▶ [Data under study]
BEGIN

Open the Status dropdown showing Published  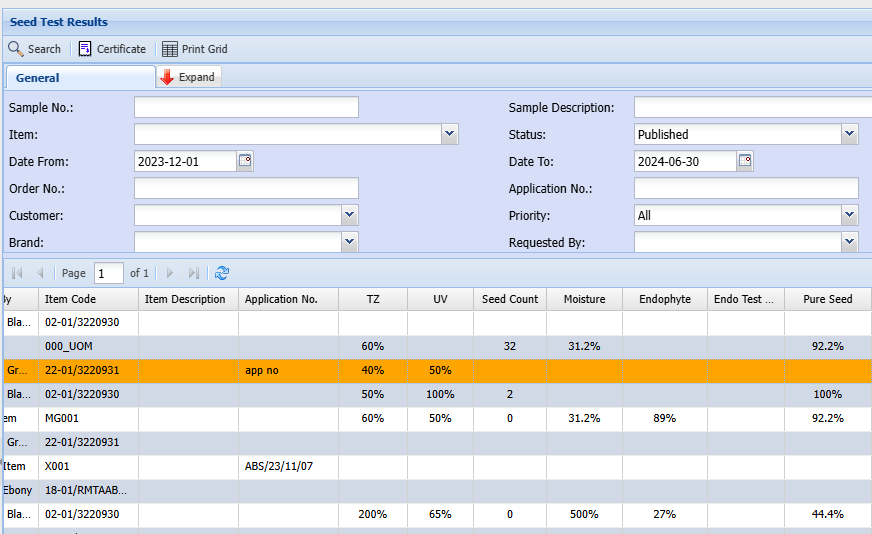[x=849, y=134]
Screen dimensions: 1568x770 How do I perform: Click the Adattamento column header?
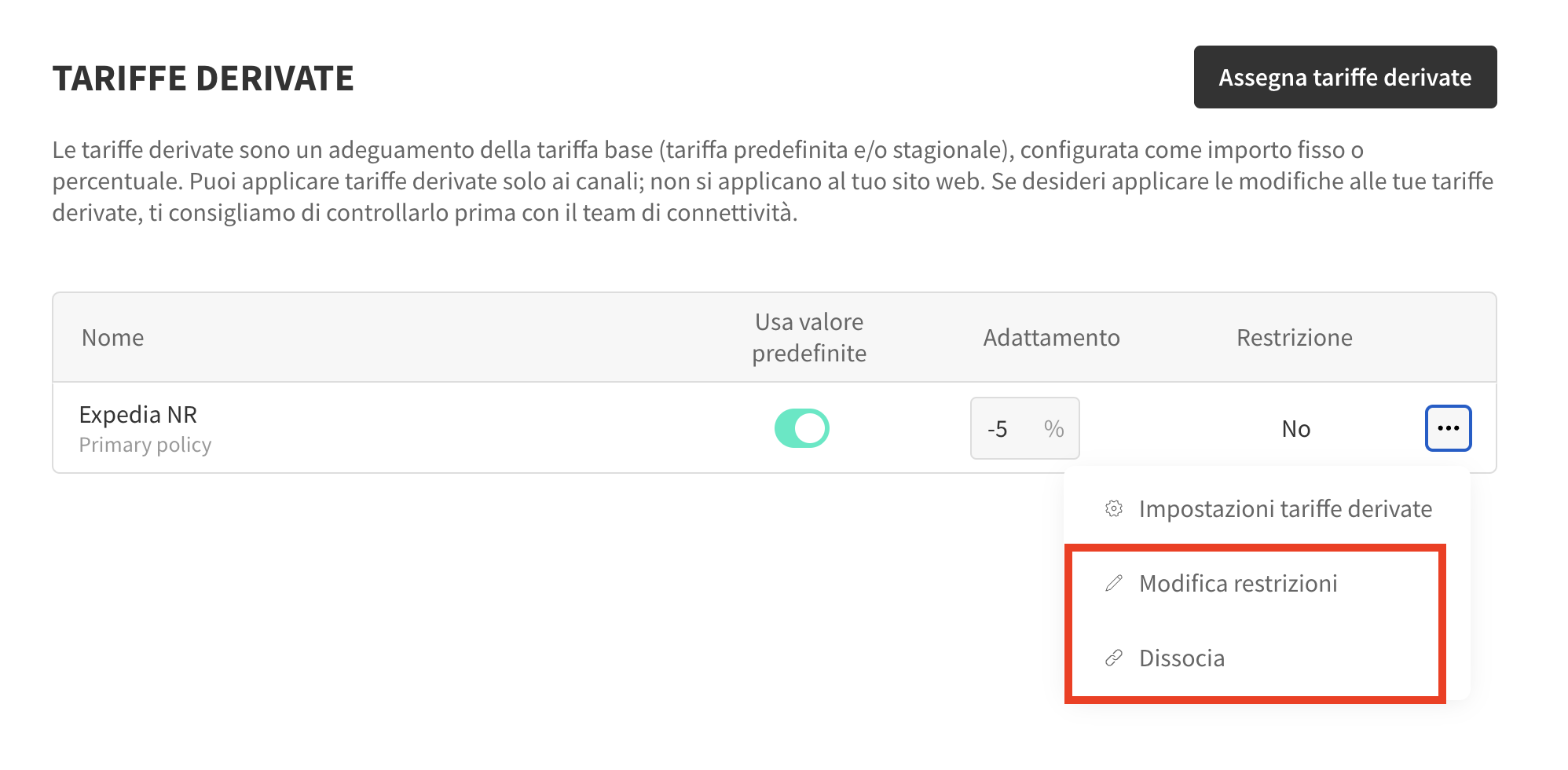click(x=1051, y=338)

END
BEGIN

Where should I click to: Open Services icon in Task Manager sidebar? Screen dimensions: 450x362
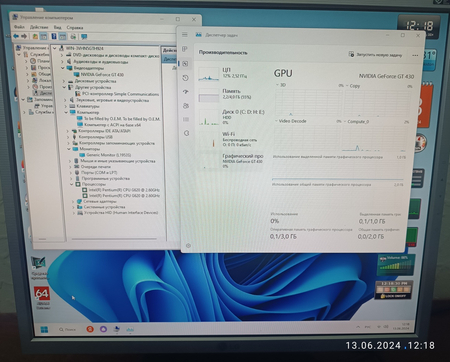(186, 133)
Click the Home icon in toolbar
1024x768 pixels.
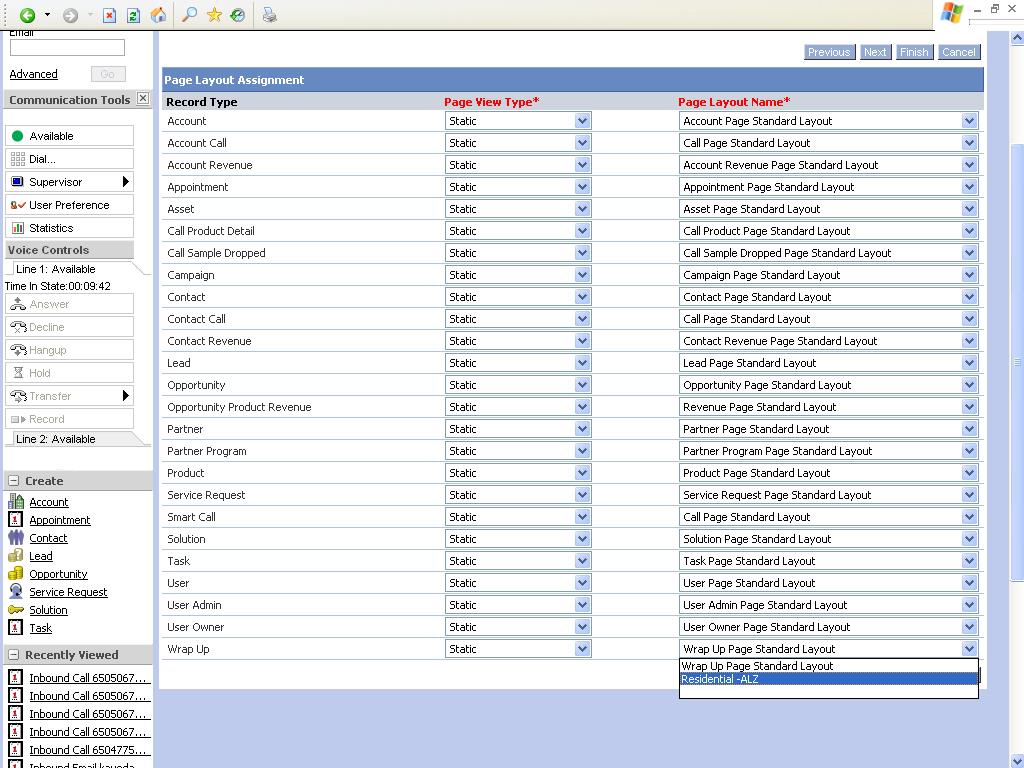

END

▶ [Directions] Reproduce the data above exactly, but only from the line containing "Where should I" through the line containing "1024x768 pixels."; skip the pictures.

▶ [Result of this exercise]
Where should I click to: Open Services icon in Task Manager sidebar? Screen dimensions: 450x362
(186, 133)
Click the Home icon in toolbar
1024x768 pixels.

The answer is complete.